The next morning the snake was gone. I called my landlady anyway, incensed that a snake had chosen my rental property for its new home. I thought she might take some money off my monthly rent, but she just ordered a worker to scatter moth balls around the perimeter of the house and garage. This did nothing to calm me down. Not only had a snake entered my sacred personal space, but now the moth balls marked me as a woman who attracted snakes.
At work I incessantly questioned my colleagues what they knew about snakes.
Chris Hanlon had the following reassuring words at hand: “Based on your description, Daiva, it’s probably a copperhead. Deadly.”
Richard Silvia, former plumber, explained: “You need to be careful they don’t get into your pipes. Once they’re in your pipes, they can get into your toilet bowl, your sink, your washing machine.”
“It’s especially problematic when they begin to mate,” Chris said.
“I think they like to lay their eggs in people’s shoes,” Richard added.
I’m a city girl born and bred, who knows little about the private lives of snakes. I believed Chris and Richard. It took good friend Fern Kory to straighten me out on the matter. She called her husband, Mike, who did research of his own. Apparently, there’s a kind of Snake Line in Illinois, and Charleston is quite a few miles north of it. (Of course, given global warming, snakes may very well cleverly migrate north.)
Perhaps my repulsion at snakes mingling with humans stems from the Lithuanian fable, Egle, Zalciu Karaliene (Egle, Queen of the Snakes.) Every Lithuanian knows this story, the moral of which can be summarized in one sentence: Snake/human intermarriage will come to no good. I write about this tale in my memoir, White Field, Black Sheep: A Lithuanian-American Life. (Coming this October from University of Chicago Press, in case you’re one of the few people on the face of the earth to whom I haven’t advertised this fact.)
Many poems have been written about Egle, Queen of the Snakes. There’s an opera and a play, not to mention numerous art works.
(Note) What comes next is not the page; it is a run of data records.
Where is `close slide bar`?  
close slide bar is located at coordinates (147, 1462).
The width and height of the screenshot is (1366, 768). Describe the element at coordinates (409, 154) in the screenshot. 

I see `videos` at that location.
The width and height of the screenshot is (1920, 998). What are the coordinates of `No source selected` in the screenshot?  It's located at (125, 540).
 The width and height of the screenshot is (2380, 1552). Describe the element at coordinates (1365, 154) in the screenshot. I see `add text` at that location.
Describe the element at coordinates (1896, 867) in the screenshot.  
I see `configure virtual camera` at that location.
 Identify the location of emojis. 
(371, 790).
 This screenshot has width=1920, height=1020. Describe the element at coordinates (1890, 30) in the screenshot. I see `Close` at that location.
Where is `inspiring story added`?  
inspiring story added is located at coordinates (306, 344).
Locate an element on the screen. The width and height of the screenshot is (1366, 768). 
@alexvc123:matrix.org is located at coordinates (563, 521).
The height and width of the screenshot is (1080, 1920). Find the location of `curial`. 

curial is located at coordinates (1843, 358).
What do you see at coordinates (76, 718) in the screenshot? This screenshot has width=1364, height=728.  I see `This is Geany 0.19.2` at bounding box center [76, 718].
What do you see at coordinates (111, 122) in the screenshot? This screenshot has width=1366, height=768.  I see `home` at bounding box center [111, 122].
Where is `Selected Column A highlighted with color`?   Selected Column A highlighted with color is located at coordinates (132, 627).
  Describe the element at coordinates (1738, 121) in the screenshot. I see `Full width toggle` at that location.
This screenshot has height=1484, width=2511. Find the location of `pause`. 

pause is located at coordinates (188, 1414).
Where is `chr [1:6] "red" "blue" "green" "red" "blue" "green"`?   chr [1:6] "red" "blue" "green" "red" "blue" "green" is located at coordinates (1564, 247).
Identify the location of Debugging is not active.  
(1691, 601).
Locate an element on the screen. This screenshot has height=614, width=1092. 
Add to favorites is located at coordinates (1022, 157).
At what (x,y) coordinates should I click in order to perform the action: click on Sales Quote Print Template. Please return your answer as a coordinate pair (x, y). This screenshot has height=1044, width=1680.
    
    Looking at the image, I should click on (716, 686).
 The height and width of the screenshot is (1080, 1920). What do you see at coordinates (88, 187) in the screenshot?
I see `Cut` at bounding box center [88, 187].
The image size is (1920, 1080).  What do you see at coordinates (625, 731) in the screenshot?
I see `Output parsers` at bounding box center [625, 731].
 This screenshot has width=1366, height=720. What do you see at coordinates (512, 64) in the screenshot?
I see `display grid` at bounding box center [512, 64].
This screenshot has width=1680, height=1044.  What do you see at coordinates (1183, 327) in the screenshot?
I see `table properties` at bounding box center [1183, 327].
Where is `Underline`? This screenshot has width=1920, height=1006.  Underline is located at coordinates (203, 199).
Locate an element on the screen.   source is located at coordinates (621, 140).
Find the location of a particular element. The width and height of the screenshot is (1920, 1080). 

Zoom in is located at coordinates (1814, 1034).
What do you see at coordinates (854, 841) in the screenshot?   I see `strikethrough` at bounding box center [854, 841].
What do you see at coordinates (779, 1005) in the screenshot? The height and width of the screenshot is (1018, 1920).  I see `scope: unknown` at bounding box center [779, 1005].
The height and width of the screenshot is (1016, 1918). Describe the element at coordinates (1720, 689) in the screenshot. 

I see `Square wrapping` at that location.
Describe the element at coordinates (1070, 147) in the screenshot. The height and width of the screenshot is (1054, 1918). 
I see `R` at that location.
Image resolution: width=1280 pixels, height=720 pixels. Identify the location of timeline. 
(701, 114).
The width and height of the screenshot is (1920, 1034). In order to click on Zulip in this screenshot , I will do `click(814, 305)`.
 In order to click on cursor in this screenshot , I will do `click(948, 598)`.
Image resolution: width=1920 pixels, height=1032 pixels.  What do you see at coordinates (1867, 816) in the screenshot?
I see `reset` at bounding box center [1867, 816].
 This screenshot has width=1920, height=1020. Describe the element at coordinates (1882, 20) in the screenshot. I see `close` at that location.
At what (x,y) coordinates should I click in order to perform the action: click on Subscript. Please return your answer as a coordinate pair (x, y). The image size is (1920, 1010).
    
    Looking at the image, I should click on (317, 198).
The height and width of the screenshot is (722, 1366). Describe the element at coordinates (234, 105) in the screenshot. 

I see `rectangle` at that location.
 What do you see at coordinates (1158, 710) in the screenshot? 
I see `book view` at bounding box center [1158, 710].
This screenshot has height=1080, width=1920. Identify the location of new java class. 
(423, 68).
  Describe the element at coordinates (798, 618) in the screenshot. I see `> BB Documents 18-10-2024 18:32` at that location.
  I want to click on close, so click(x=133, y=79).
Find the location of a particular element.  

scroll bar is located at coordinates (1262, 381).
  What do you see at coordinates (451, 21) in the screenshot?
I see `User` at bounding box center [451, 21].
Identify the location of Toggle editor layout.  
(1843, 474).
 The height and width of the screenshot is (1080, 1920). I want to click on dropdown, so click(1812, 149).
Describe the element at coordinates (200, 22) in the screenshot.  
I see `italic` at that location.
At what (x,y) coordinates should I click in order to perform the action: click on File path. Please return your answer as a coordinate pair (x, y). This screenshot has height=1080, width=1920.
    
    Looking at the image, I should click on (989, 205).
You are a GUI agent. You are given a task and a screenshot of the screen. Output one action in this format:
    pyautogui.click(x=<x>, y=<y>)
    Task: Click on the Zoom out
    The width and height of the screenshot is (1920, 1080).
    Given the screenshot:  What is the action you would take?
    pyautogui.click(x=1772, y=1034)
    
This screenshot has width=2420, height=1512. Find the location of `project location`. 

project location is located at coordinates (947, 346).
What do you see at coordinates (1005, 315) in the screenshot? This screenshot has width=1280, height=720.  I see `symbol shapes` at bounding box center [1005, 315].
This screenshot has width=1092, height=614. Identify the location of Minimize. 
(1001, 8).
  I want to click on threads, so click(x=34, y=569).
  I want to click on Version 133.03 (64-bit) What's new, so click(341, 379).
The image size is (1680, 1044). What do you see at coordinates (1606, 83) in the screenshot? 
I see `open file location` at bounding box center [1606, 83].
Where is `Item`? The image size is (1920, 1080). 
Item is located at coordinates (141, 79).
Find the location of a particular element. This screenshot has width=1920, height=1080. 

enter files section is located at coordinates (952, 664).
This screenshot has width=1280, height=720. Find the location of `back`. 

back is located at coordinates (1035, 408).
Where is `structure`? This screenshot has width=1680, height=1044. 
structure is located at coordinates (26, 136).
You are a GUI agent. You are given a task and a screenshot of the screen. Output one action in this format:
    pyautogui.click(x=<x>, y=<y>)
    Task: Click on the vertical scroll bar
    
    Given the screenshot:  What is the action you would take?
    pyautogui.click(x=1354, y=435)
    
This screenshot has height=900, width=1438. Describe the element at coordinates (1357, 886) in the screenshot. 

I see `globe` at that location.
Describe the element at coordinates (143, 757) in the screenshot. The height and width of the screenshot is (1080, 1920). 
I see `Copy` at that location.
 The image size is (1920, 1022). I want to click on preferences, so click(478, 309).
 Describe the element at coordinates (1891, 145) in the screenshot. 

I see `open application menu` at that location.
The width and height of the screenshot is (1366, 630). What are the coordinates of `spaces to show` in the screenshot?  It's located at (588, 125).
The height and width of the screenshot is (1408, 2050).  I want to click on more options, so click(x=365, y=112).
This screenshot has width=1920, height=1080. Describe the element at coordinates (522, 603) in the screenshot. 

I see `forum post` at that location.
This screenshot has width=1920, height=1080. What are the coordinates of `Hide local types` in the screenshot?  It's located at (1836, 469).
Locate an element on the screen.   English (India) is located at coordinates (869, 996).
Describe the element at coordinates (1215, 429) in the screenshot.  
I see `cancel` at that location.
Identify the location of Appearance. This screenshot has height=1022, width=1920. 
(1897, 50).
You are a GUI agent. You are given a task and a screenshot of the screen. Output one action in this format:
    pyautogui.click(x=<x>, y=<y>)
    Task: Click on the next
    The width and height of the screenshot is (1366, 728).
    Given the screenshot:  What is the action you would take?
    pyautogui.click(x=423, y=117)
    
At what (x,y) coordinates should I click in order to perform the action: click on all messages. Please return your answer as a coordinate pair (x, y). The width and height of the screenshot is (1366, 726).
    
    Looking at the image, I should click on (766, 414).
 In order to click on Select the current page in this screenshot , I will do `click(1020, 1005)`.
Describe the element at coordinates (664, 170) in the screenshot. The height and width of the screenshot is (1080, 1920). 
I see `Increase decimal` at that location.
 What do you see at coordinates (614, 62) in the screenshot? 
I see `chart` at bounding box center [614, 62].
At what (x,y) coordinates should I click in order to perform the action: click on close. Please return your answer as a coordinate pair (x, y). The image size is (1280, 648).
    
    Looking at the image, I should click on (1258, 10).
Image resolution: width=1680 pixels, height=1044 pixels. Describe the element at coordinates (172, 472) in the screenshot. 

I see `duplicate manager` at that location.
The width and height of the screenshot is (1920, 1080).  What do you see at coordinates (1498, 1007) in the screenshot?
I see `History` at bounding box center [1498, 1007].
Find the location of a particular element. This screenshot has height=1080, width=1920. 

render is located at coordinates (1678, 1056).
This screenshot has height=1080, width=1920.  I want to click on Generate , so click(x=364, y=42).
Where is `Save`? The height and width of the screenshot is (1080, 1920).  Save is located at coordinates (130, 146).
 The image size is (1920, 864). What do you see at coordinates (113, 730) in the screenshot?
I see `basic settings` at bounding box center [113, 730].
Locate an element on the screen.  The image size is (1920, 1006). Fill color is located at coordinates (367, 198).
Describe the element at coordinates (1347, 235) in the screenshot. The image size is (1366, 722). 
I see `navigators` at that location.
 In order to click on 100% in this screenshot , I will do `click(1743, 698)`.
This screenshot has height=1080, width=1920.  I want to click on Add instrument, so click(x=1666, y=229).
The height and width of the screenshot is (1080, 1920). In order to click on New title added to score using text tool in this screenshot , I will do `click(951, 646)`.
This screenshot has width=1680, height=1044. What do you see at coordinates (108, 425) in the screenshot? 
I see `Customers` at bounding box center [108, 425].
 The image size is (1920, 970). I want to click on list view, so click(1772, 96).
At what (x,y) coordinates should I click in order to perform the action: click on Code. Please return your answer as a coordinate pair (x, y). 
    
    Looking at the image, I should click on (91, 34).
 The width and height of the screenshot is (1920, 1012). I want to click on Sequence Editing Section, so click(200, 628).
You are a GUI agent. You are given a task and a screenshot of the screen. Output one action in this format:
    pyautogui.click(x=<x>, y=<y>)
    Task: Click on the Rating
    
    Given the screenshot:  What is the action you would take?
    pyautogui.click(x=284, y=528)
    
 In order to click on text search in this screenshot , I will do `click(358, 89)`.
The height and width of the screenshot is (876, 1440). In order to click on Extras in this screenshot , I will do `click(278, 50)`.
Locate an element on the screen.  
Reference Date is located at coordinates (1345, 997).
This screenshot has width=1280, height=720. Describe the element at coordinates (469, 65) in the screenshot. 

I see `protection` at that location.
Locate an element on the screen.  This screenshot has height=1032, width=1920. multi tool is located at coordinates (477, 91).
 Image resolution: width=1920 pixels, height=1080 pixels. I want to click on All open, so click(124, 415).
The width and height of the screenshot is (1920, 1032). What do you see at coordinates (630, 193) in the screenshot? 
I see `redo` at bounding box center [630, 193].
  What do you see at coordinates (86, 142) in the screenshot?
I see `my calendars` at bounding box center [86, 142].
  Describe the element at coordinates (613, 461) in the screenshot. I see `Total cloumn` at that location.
When Marty and I were in Lithuania recently, we posed next to the famous Egle statue in Palanga.
I decided to ask my alter-ego, Mighty Bear Woman, a pertinent snake question:
“Dear Mighty Bear Woman, have bears ever been known to eat snakes?”
I also had Marty do some snake research on the internet. He thinks our little visitor is a black ratsnake. That, or a deadly man-eating python.